DTIFS: A Novel Computational Approach for Predicting Drug-Target Interactions from Drug Structure and Protein Sequence

Identification and prediction of Drug-Target Interactions (DTIs) is the basis for screening drug candidates, which plays a vital role in the development of innovative drugs. However, due to the time-consuming and high cost constraints of biological experimental methods, traditional drug target identification technologies are often difficult to develop on a large scale. Therefore, in silico methods are urgently needed to predict drug-target interactions in a genome-wide manner. In this article, we design a novel in silico approach, named DTIFS to predict the DTIs by combining Feature weighted Rotation Forest (FwRF) classifier with protein amino acids information. This model has two outstanding advantages: a) using the fusion data of protein sequence and drug molecular fingerprint, which can fully carry information; b) using the classifier with feature selection ability, which can effectively remove noise information and improve prediction performance.

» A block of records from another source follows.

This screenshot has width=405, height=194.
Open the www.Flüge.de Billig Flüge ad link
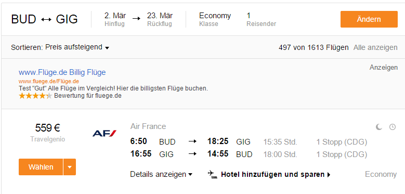coord(62,72)
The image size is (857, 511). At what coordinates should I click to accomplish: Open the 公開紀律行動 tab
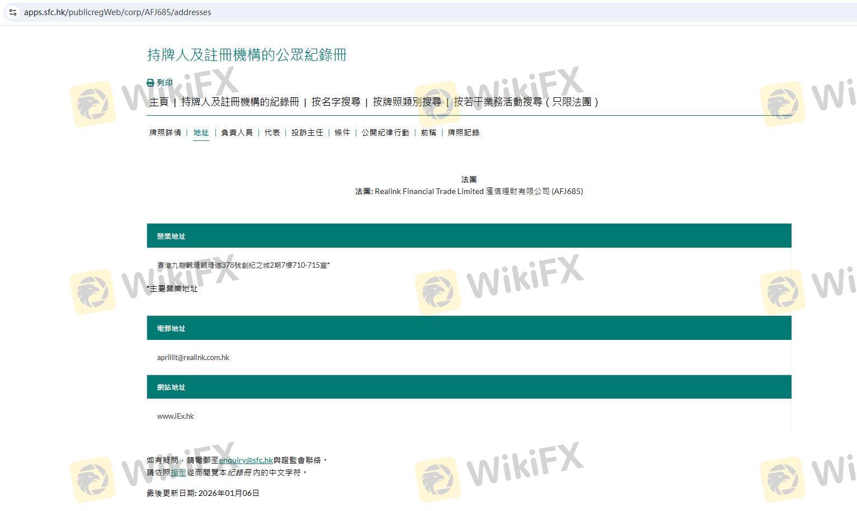coord(385,133)
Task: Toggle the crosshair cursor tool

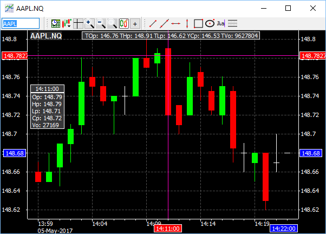Action: (x=79, y=23)
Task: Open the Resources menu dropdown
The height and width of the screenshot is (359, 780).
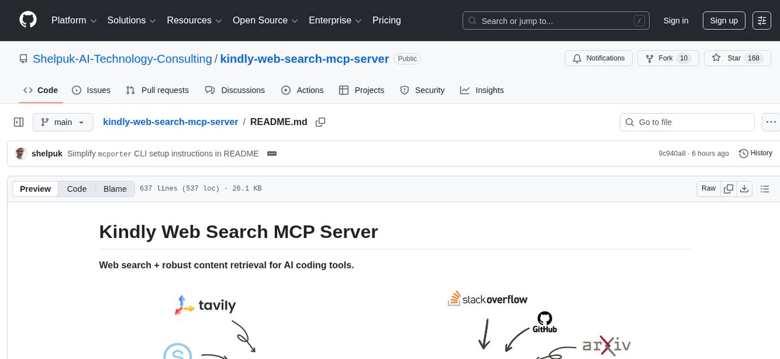Action: (x=194, y=20)
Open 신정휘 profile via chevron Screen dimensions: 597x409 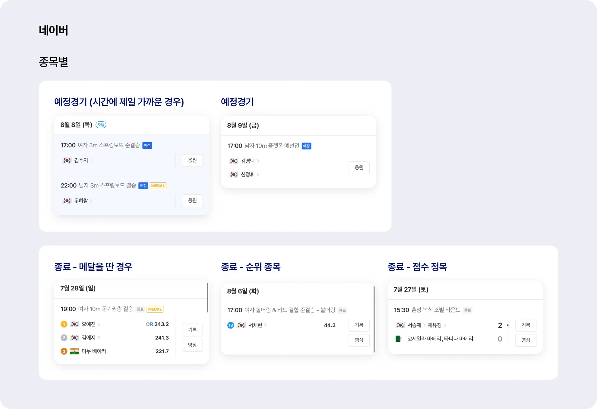(258, 175)
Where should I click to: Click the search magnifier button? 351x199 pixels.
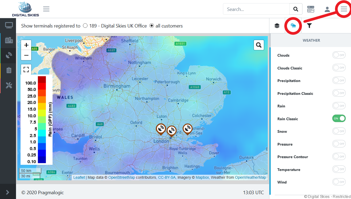[296, 9]
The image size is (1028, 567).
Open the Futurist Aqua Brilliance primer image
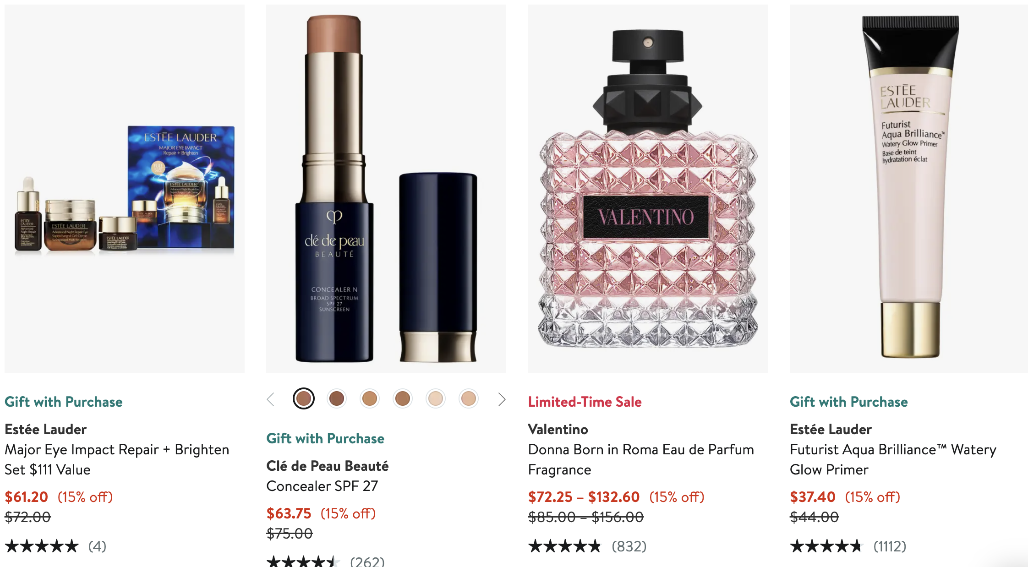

More specifically, we first use Position-Specific Score Matrix (PSSM) to numerically convert protein sequences and utilize Pseudo Position-Specific Score Matrix (PsePSSM) to extract their features. Then a unified digital descriptor is formed by combining molecular fingerprints representing drug information. Finally, the FwRF is applied to implement on Enzyme, Ion Channel, GPCR, and Nuclear Receptor datasets. The results of the 5-fold CV experiment show that the prediction accuracy of this approach reaches 91.68%, 88.11%, 84.72% and 78.33% on four benchmark datasets, respectively. To further validate the performance of the DTIFS, we compare it with other excellent methods and Support Vector Machine (SVM) model. The experimental results of cross-validation indicated that DTIFS is feasible in predicting the relationship among drugs and target, and can provide help for the discovery of new candidate drugs.